«Si valimos pa trabayar, tamén valimos pa votar.» Compreendem seguramente a frase, mas provavelmente não sabem em que língua está escrita. É asturiano e é uma frase de um cartaz de 1977. Sei que é de 77, porque foi na primavera desse ano que passei a minha única temporada nas Astúrias, nas montanhas de Mieres. Que pena não encontrar o cartaz na Internet, ficava aqui muito bem a ilustrar este texto.
Nunca esqueci esta frase, provavelmente porque é uma proposição que me parece bastante justa. Na altura, se a memória não me falha, era o slogan de uma campanha de reivindicação do voto aos dezoito anos, mas a frase pode ter muito maior abrangência. Bom, longe de mim querer estabelecer uma relação direta entre o direito a votar e o facto de ter um trabalho. Nem se pode estabelecer uma relação simples e direta entre pagar impostos (ou poder pagá-los) e ser leitor/elegível. A questão é sem dúvida um pouco mais complexa; mas não vejo como se pode contornar o velho e mais que justo princípio de «nenhuma tributação sem representação».
Percebo que, por razões de ordem prática, há que definir períodos mínimos de permanência num lugar ou numa instituição para ter plenos deveres e plenos direito. Mas os prazos atualmente estabelecidos são normalmente longos demais. Além disso, como prevalece a ideia de que certos direitos da cidadania decorrem apenas da nacionalidade e a nacionalidade é uma condição quási-imutável, definida apenas pelo local de nascimento e/ou pela ascendência, há direitos que alguns nunca alcançam, por mais impostos que paguem, por mais que trabalhem, participem e se empenhem na comunidade onde vivem. Não faz muito sentido.
É tempo de passar além das noções clássicas de «direito de solo» e «direito de sangue». Pode ser-se — e é-se de facto muitas vezes — membro efetivo de uma comunidade e cidadão efetivo de um país, sem se ter lá nascido e sem fazer parte da(s) etnia(s) do país. É preciso recuperar a essência da ideia republicana de cidadania: quem é membro de facto de uma comunidade é quem nela vive, nela produz e nela consome—em suma, quem dela efetivamente faz parte—independentemente de onde tenha nascido ou de onde tenham nascido e vivido os seus pais e os seus antecessores. Uma visão não etnicista da nacionalidade e em que tampouco seja determinante o acaso do lugar de nascimento é, na minha opinião, a única que em absoluto faz sentido.

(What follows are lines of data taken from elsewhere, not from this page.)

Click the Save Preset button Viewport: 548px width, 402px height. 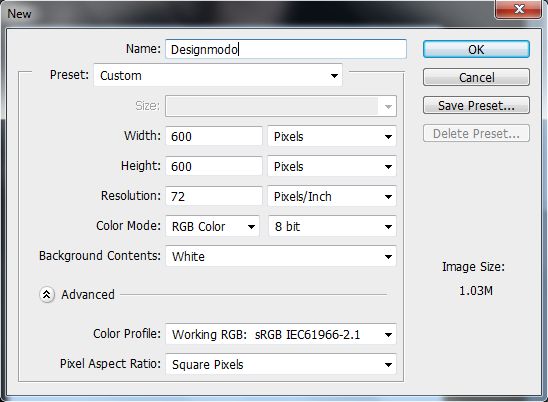476,105
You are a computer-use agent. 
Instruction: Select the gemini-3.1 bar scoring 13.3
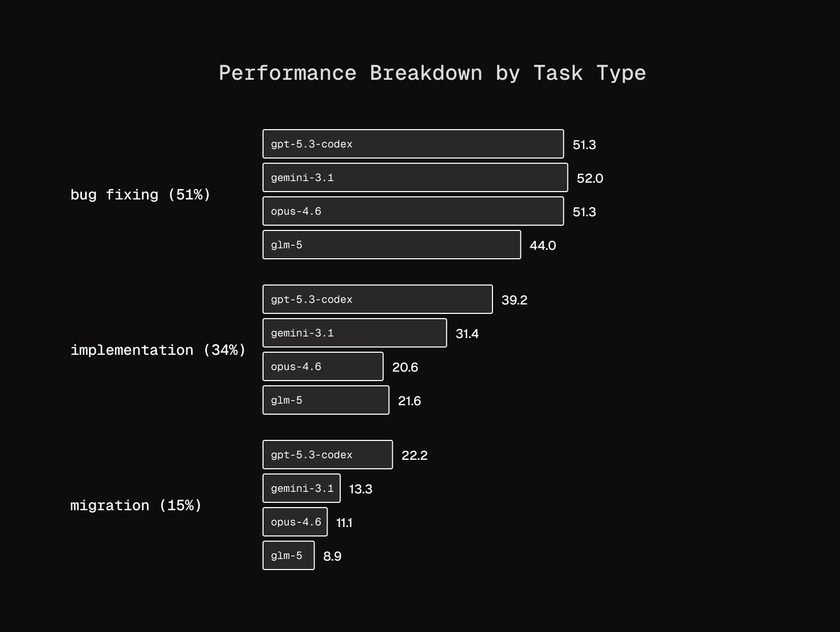[301, 488]
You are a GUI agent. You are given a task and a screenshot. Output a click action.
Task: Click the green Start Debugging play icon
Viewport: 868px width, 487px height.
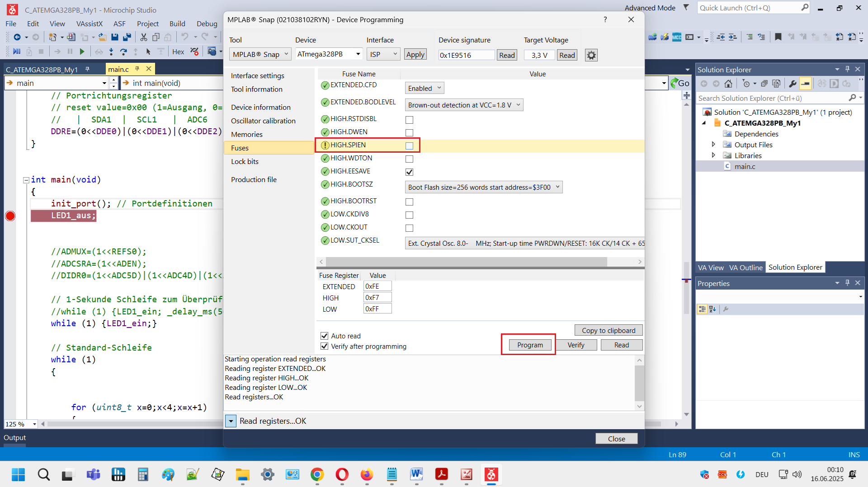82,52
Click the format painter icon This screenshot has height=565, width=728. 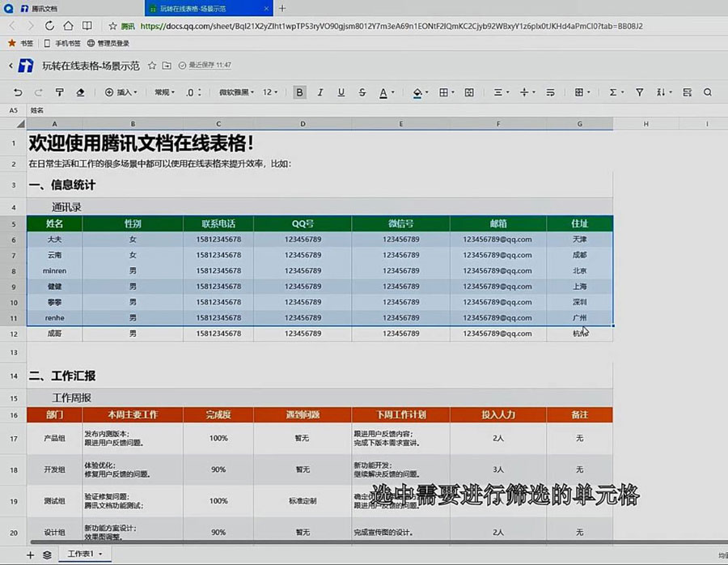click(x=59, y=92)
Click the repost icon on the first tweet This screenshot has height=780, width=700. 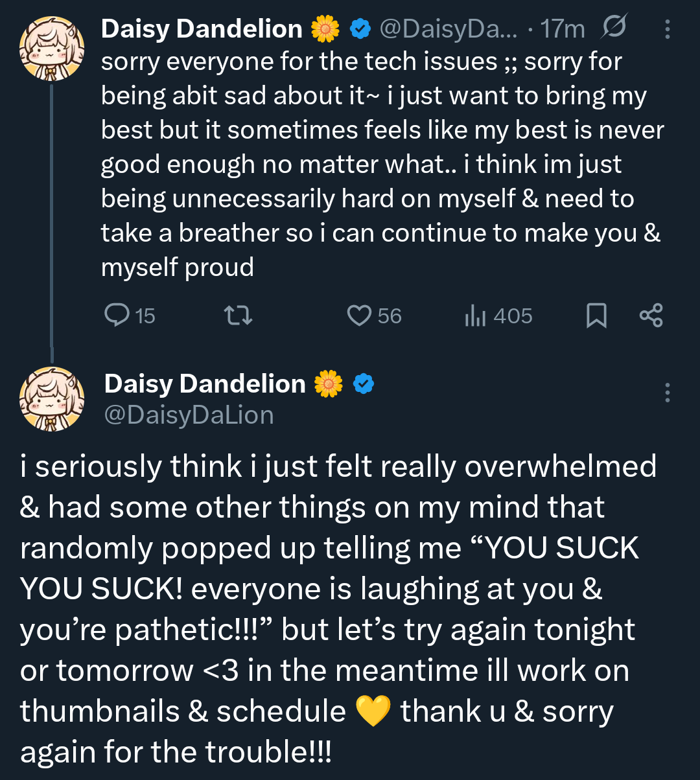pyautogui.click(x=237, y=315)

É certo que as leis de nacionalidade preveem quase sempre a possibilidade de esta se adquirir. Mas são normalmente processos morosos e algumas vezes efetivamente discriminatórios: pode a lei dar condições diferentes a homens e mulheres, por exemplo, ou exigir ao candidato a nacional garantias de integração ou conhecimentos sobre o país que os nacionais «naturais» não têm de ter — e muitas vezes não têm de facto.
Acabo de receber o boletim de voto para a eleição do parlamento de um país onde não vivo há 22 anos (Portugal) e não tenho direito a votar nas eleições para o parlamento de um país onde sou oficialmente residente há 18 (Dinamarca). Mas, sem nunca ter tido necessidade de trâmites burocráticos nem outras complicações, tenho direito a votar nas eleições autárquicas dinamarquesas; e, também sem que tenha havido quaisquer diligências da minha parte, posso escolher se, nas eleições para o Parlamento Europeu, voto nas candidaturas dinamarqueses ou nas portuguesas. Porque não se alarga, com a mesma simplicidade, o direito de voto dos residentes estrangeiros às legislativas — sem ter de passar pelo processo de aquisição de cidadania? E não só aqui, claro — em todo o lado.